**Direction**
Rewrite the rows in the stretch from the line containing "1555x842 pixels. Task: Click" through the line containing "pos(263,276)", replacing "radar chart" with "line chart" and leaving everything else unchanged.

**The data**

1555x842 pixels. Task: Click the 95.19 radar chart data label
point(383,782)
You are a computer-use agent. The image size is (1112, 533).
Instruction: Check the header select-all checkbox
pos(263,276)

---

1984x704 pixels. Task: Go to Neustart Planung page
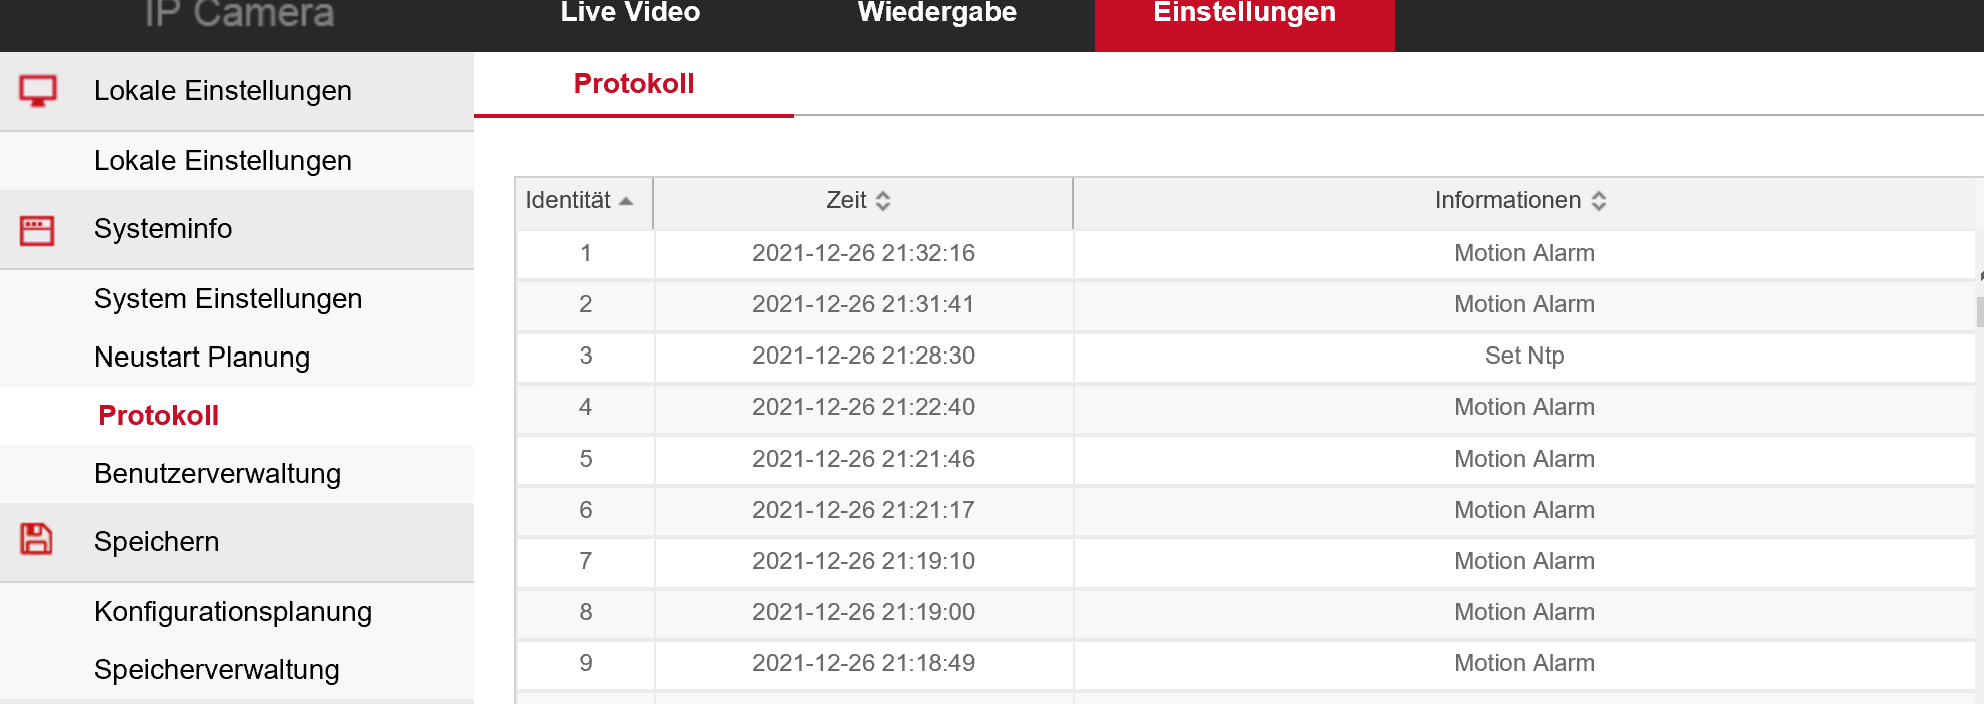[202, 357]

...

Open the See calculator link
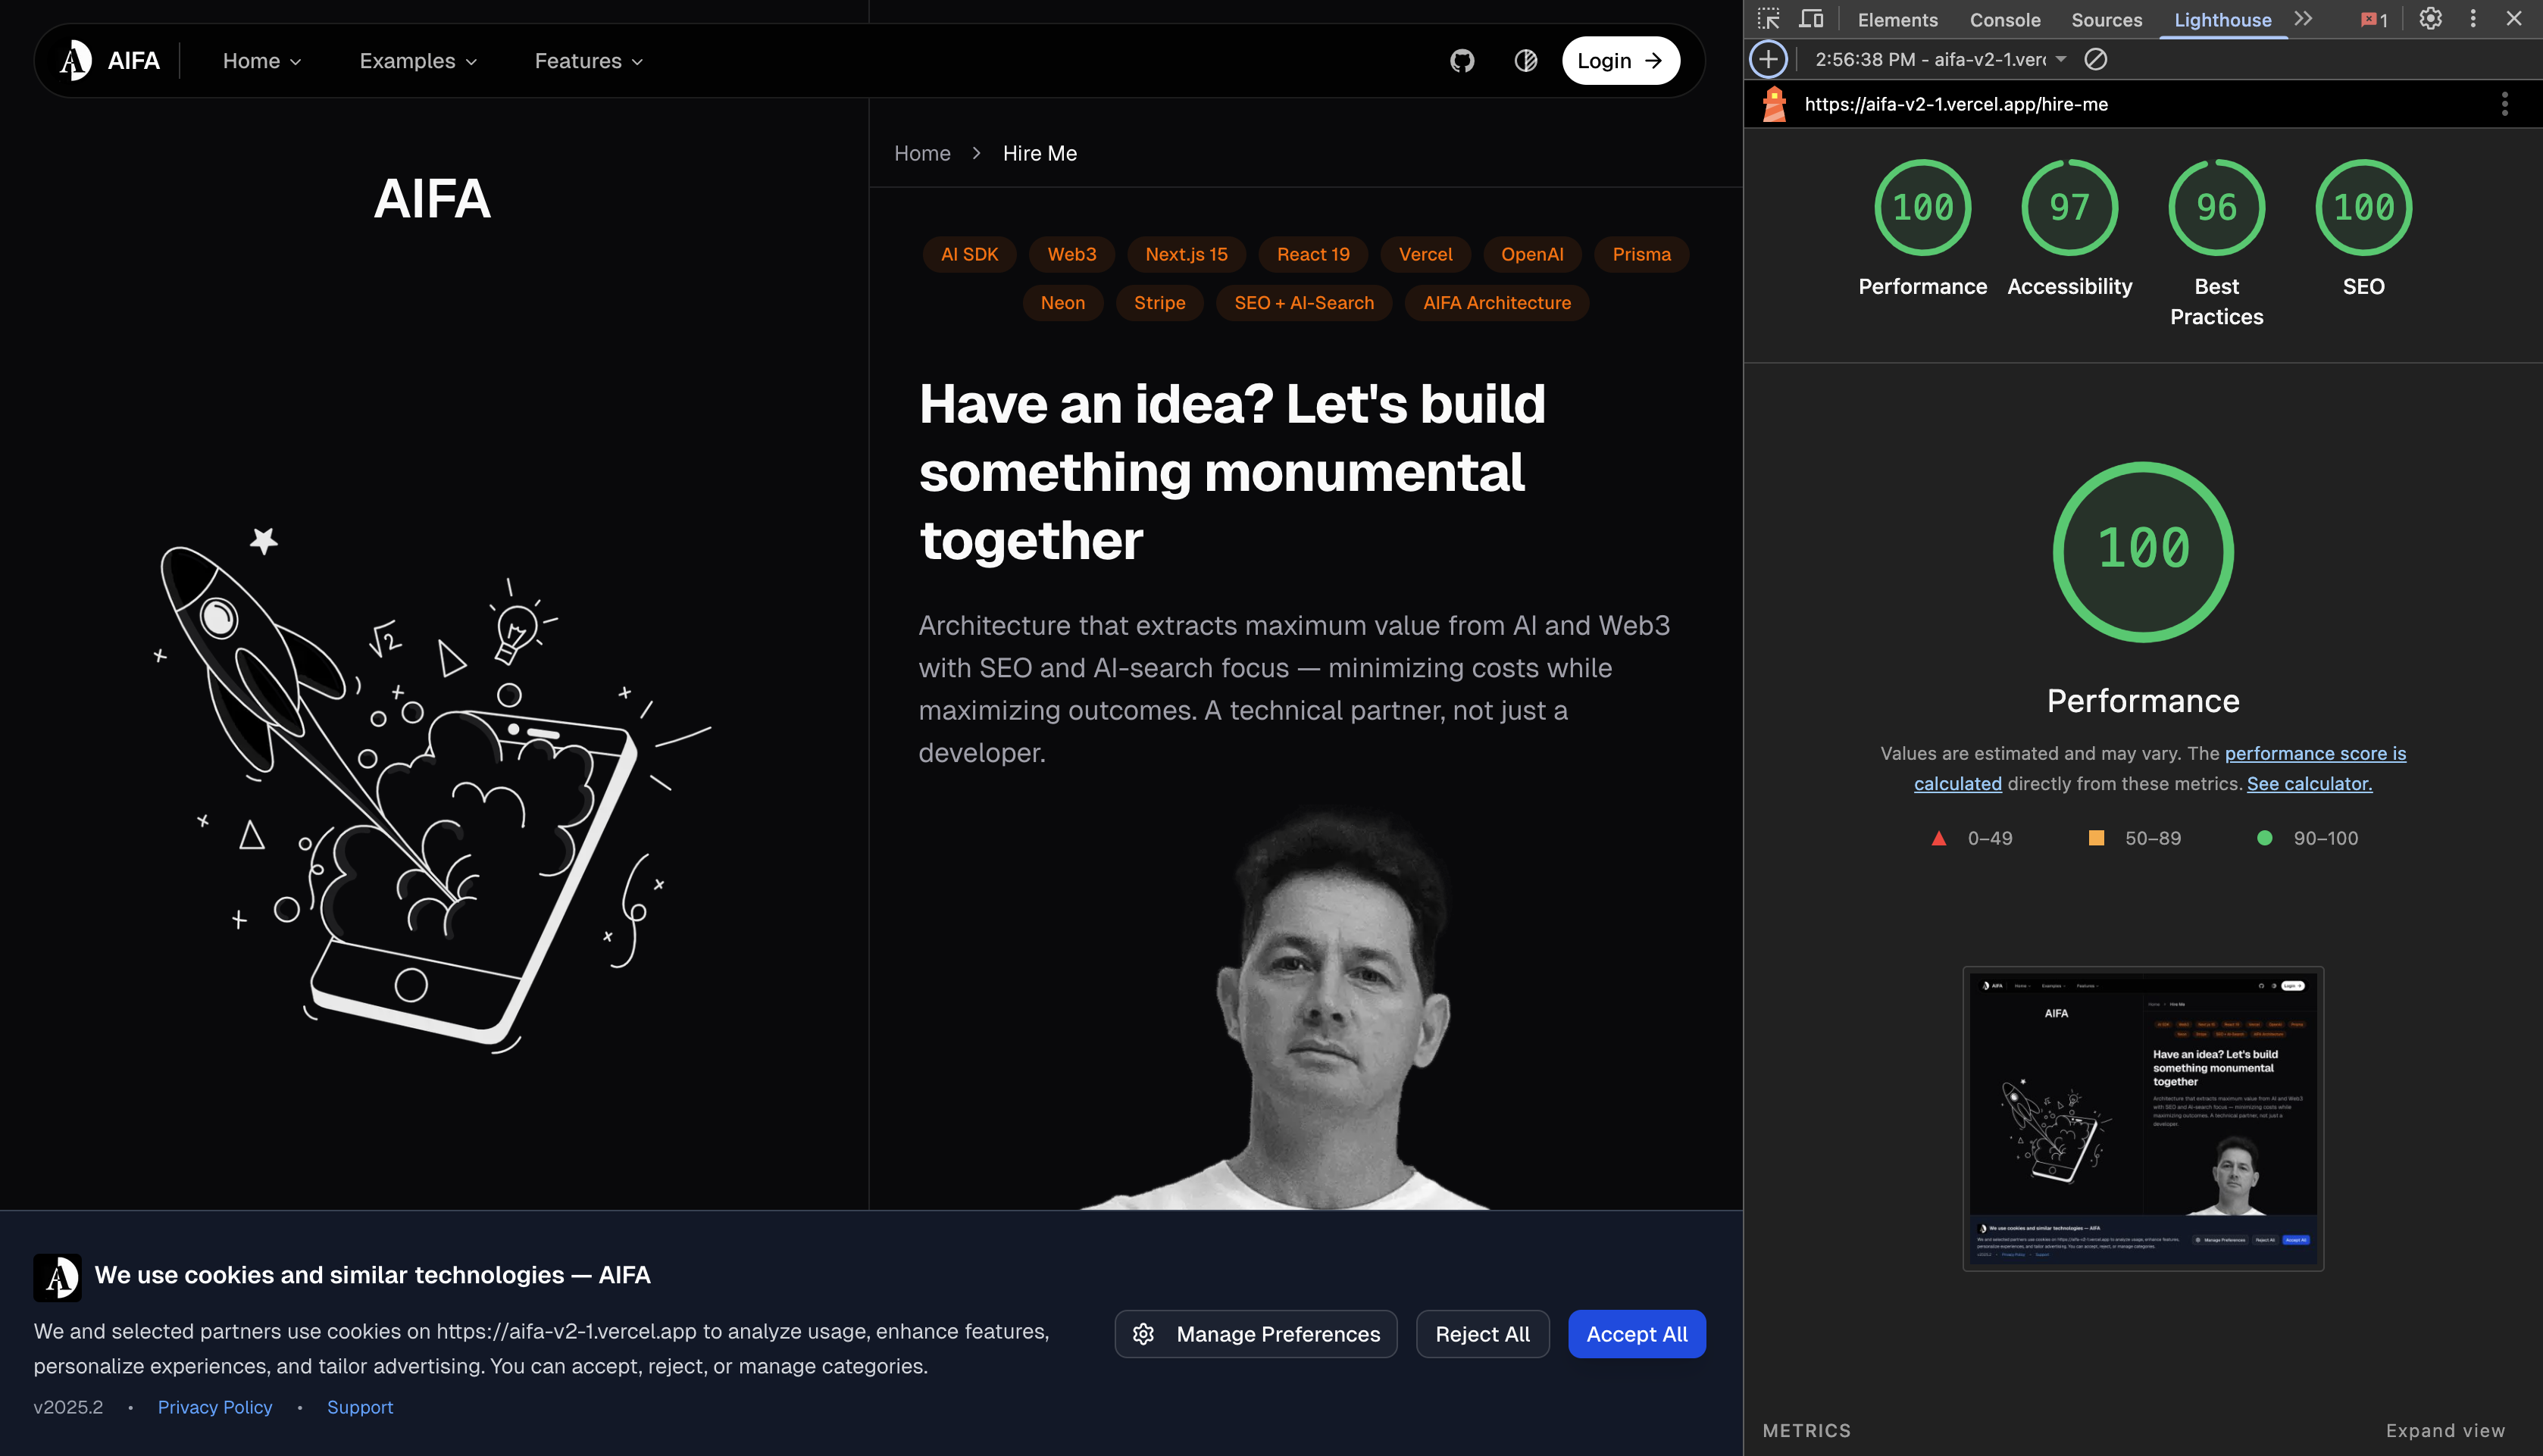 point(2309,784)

**Result of this task**
1555x842 pixels. Task: Click the 95.19 line chart data label
point(383,782)
You are a computer-use agent. The image size is (1112, 533).
Instruction: Check the header select-all checkbox
pos(263,276)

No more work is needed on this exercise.